• _Task instructions_
Please update the data from the line that has "The height and" through the line that has "Click the 立即提交 submit button": write those lines out again with "page name link" changed to "profile link" and everything else left unchanged.

• _Extracted entries_
++++++++

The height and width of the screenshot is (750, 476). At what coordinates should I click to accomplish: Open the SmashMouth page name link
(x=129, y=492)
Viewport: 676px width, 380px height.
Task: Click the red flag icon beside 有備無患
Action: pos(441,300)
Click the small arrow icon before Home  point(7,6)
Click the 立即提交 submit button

++++++++

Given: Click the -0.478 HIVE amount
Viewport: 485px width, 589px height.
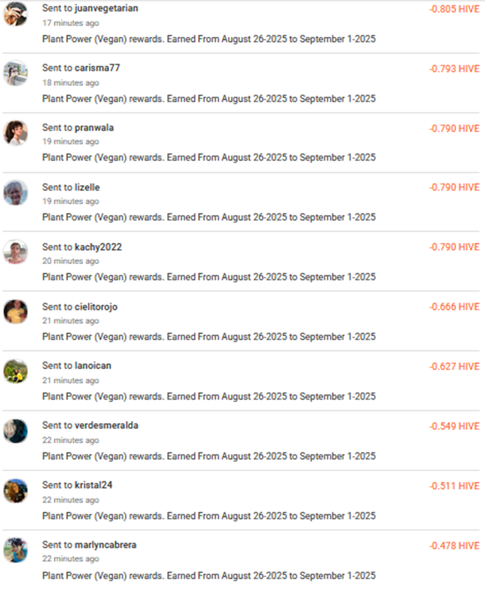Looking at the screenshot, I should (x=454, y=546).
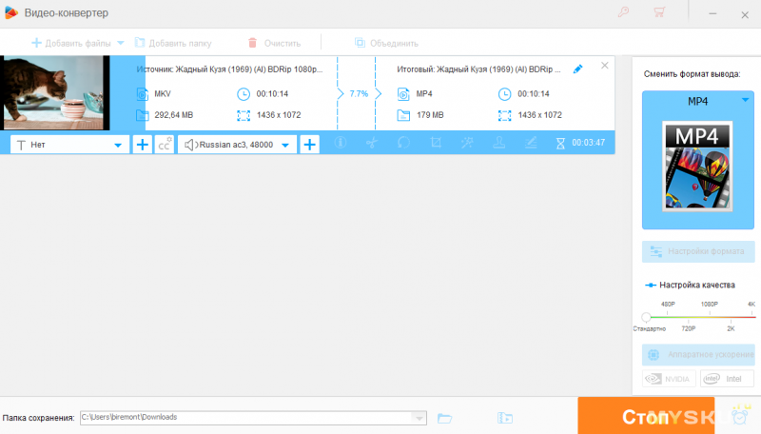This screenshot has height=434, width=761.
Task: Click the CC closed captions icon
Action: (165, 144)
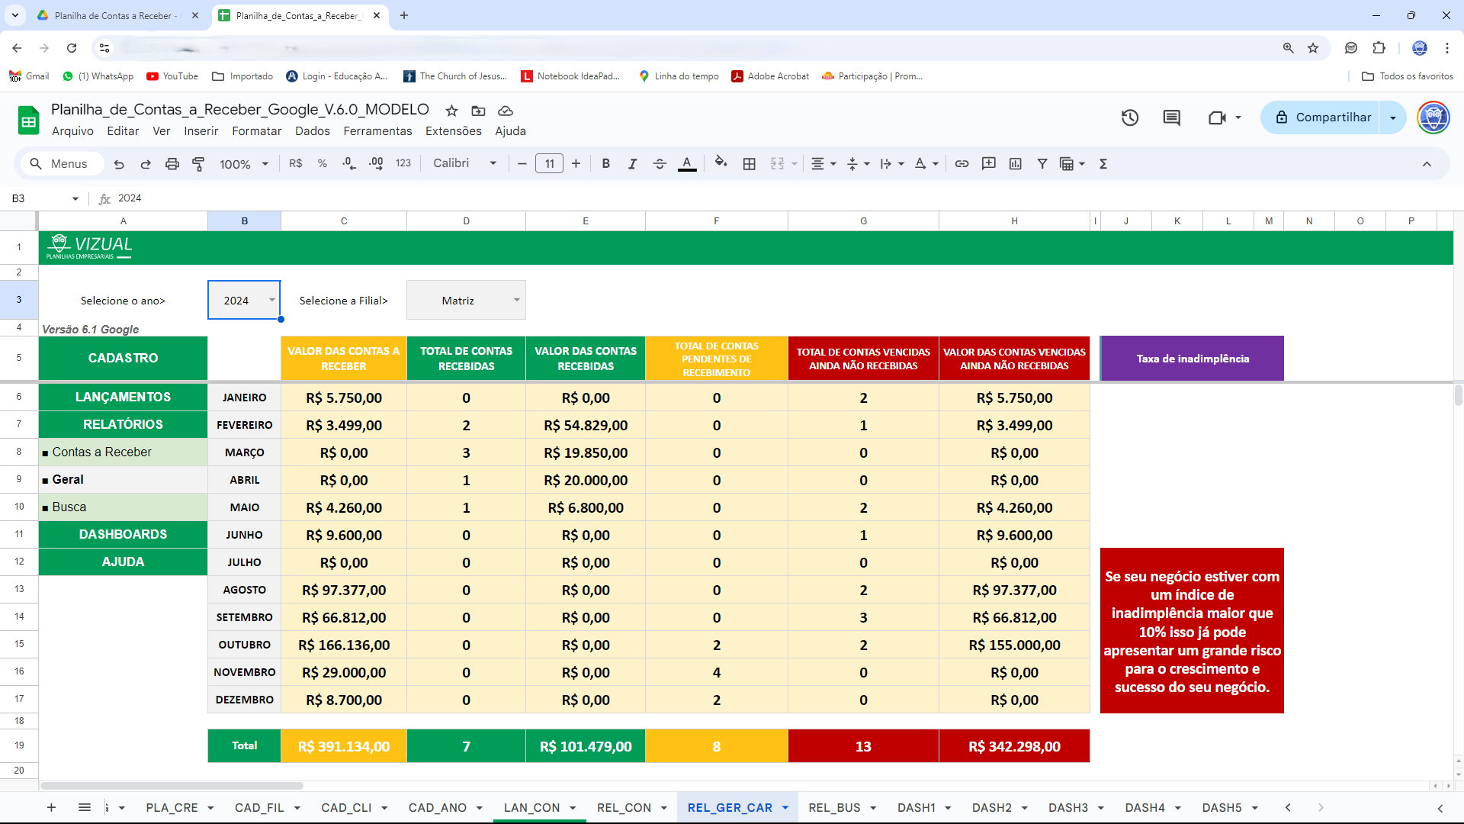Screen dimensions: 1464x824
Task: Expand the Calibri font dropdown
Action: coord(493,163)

++++++++

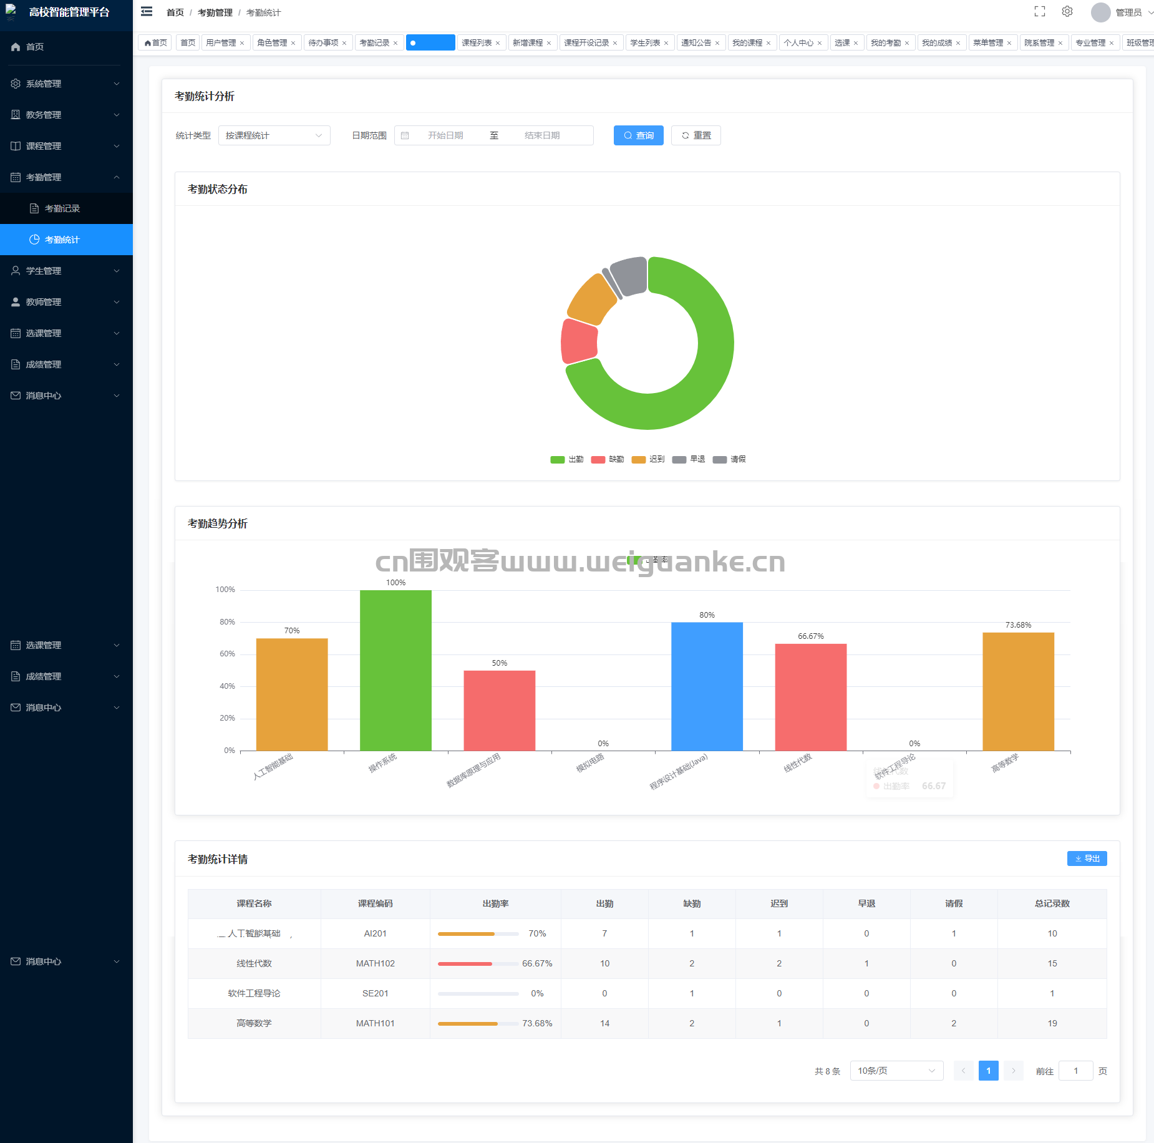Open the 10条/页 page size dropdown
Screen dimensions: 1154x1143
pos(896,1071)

++++++++

• _Solution below_
The height and width of the screenshot is (750, 476). At what coordinates should I click to accomplish: Open the SmashMouth profile link
(x=129, y=492)
Viewport: 676px width, 380px height.
Task: Click the red flag icon beside 有備無患
Action: pos(441,300)
Click the small arrow icon before Home  point(7,6)
Click the 立即提交 submit button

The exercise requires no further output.